[SOURCE EXTRACT — start]

Hive connectors support query acceleration based on JindoTable. Each EMR cluster has two built-in Hive connectors, which are hive.properties and hive-acc.properties. The native engine of JindoTable is built in the hive-acc.properties connector. The native engine accelerates queries of ORC or Parquet files. For more information about query acceleration based on JindoTable, see the related topic for your SmartData version. For example, if you use SmartData 3.6.X, see Enable query acceleration based on a native engine.

The following table describes the configuration properties of a Hive connector.

Property	Description
hive.config.resources	The HDFS configuration file. If you want to specify multiple configuration files, separate the file names with commas (,). Make sure that the configuration files exist on all the hosts where Presto is running. Note Configure this property only if you need to access HDFS.
hive.recursive-directories	Specifies whether data can be read from the subdirectories for a table or a partition. This property is similar to the `hive.mapred.supports.subdirectories` property of Hive.
hive.ignore-absent-partitions	Specifies whether to ignore a partition rather than report a query failure if the system file path specified for the partition does not exist. If a partition is ignored, some data in the table may be skipped. Default value: false.
hive.storage-format	The default file format that is used when you create a table. Default value: ORC.
hive.compression-codec	The file encoding method that is used when you write data to files. Valid values: NONE, SNAPPY, LZ4, ZSTD, and GZIP. Default value: GZIP.

[SOURCE EXTRACT — finish]
[EXTRACTED MATERIAL — start]

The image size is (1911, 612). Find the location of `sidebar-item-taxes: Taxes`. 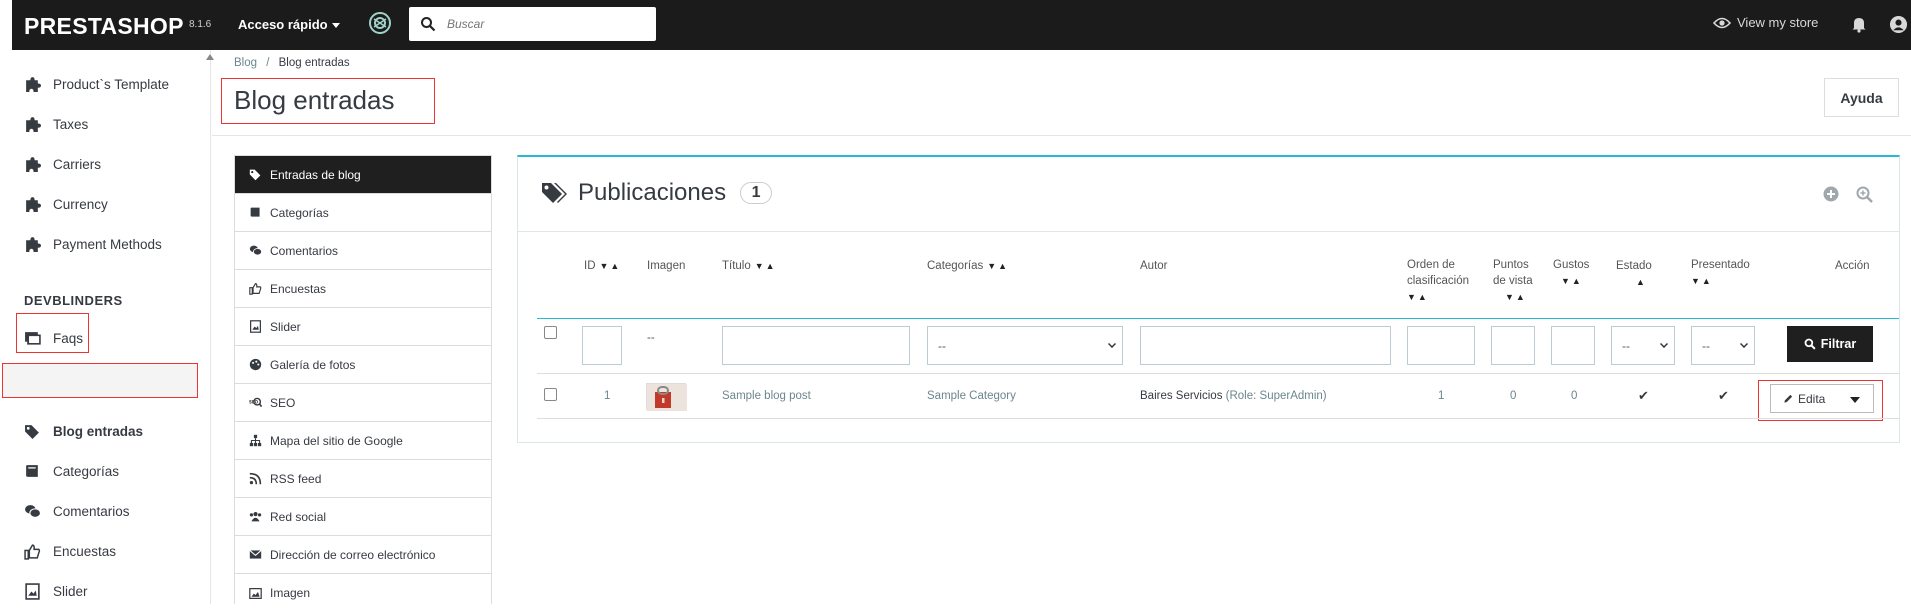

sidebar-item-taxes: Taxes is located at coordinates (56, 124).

[EXTRACTED MATERIAL — finish]
[EXTRACTED MATERIAL — start]

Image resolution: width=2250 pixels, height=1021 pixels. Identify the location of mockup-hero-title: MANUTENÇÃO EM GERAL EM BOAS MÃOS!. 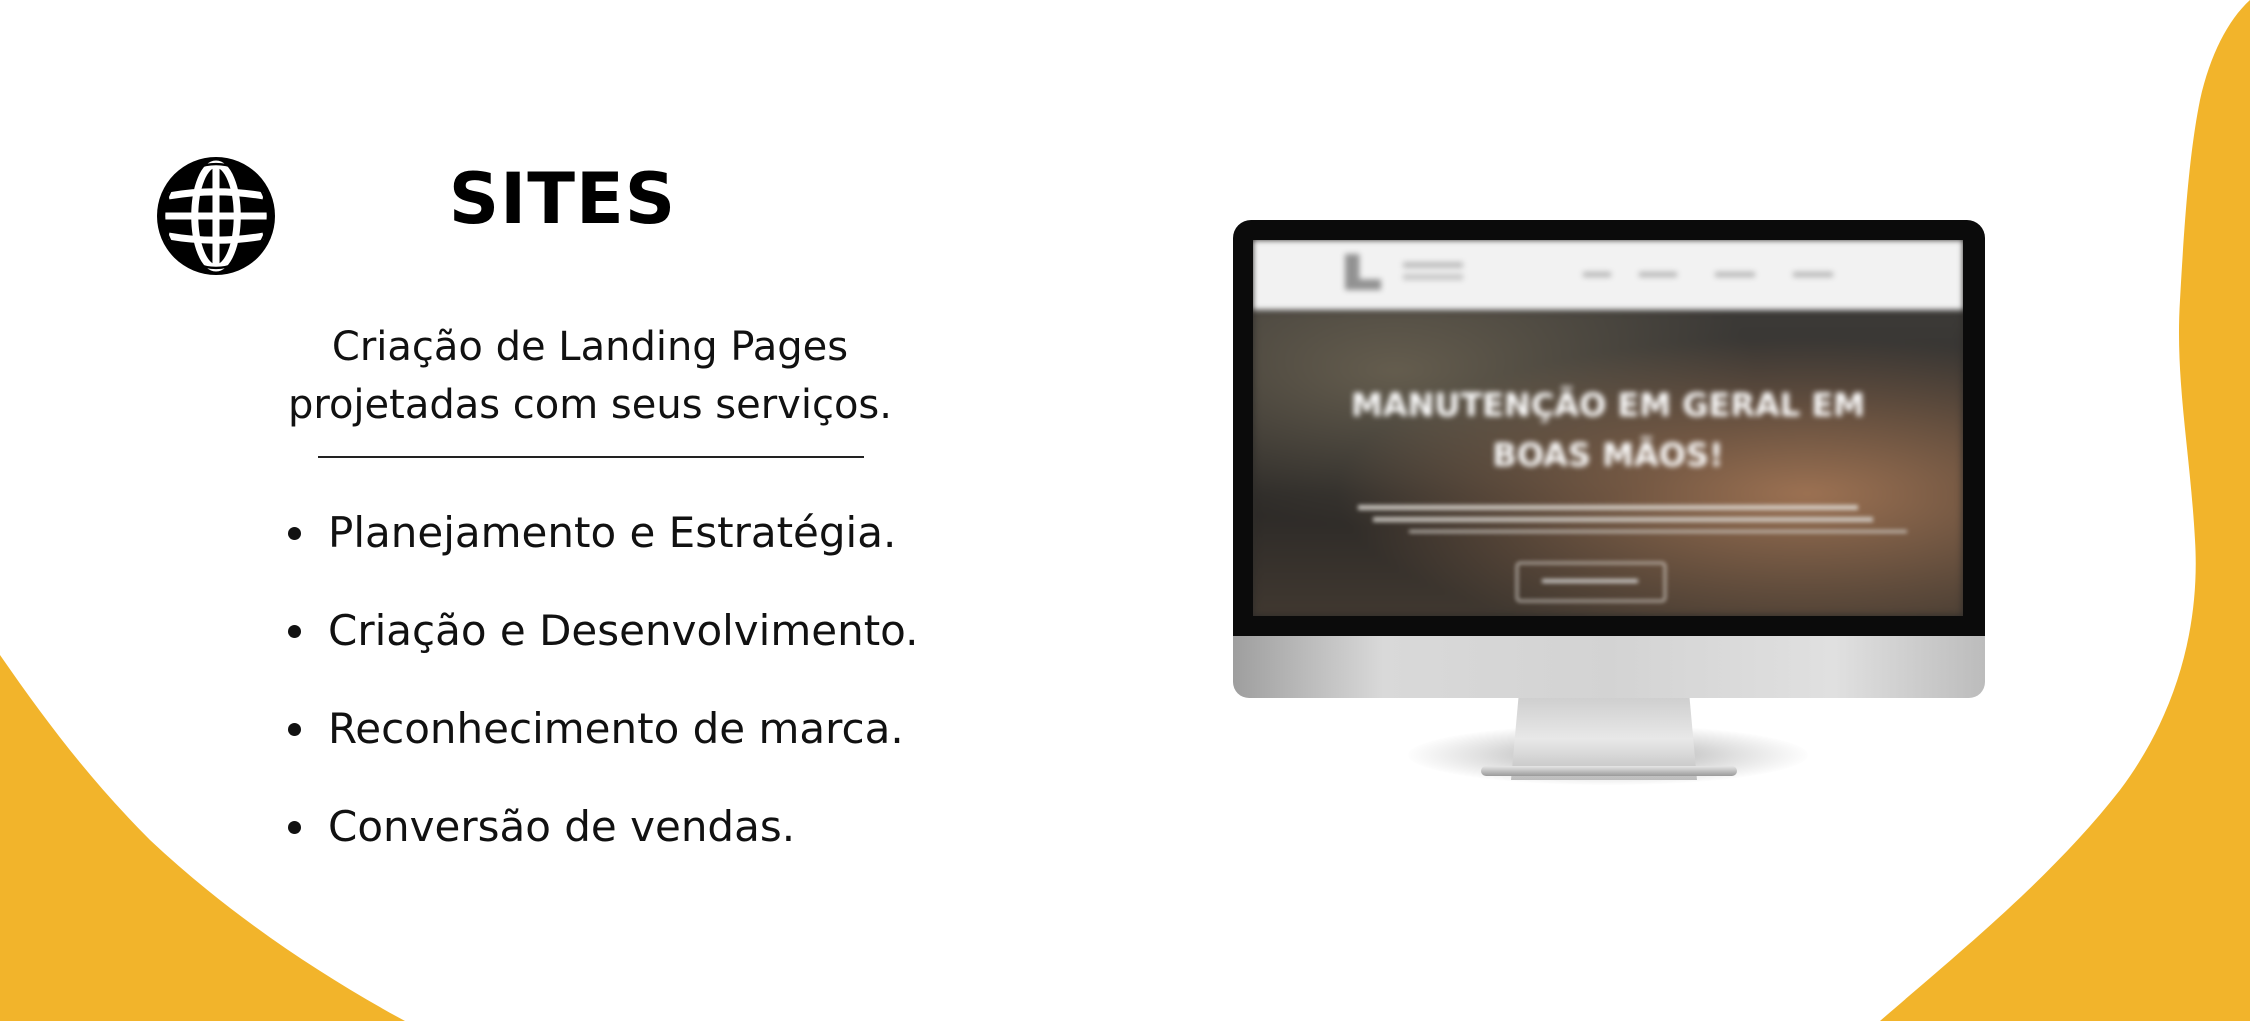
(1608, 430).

[EXTRACTED MATERIAL — finish]

» HOW TO COMPLETE THIS TASK
Name every configuration property that the table in the Hive connector text describes.

» EXPECTED ANSWER
hive.config.resources, hive.recursive-directories, hive.ignore-absent-partitions, hive.storage-format, hive.compression-codec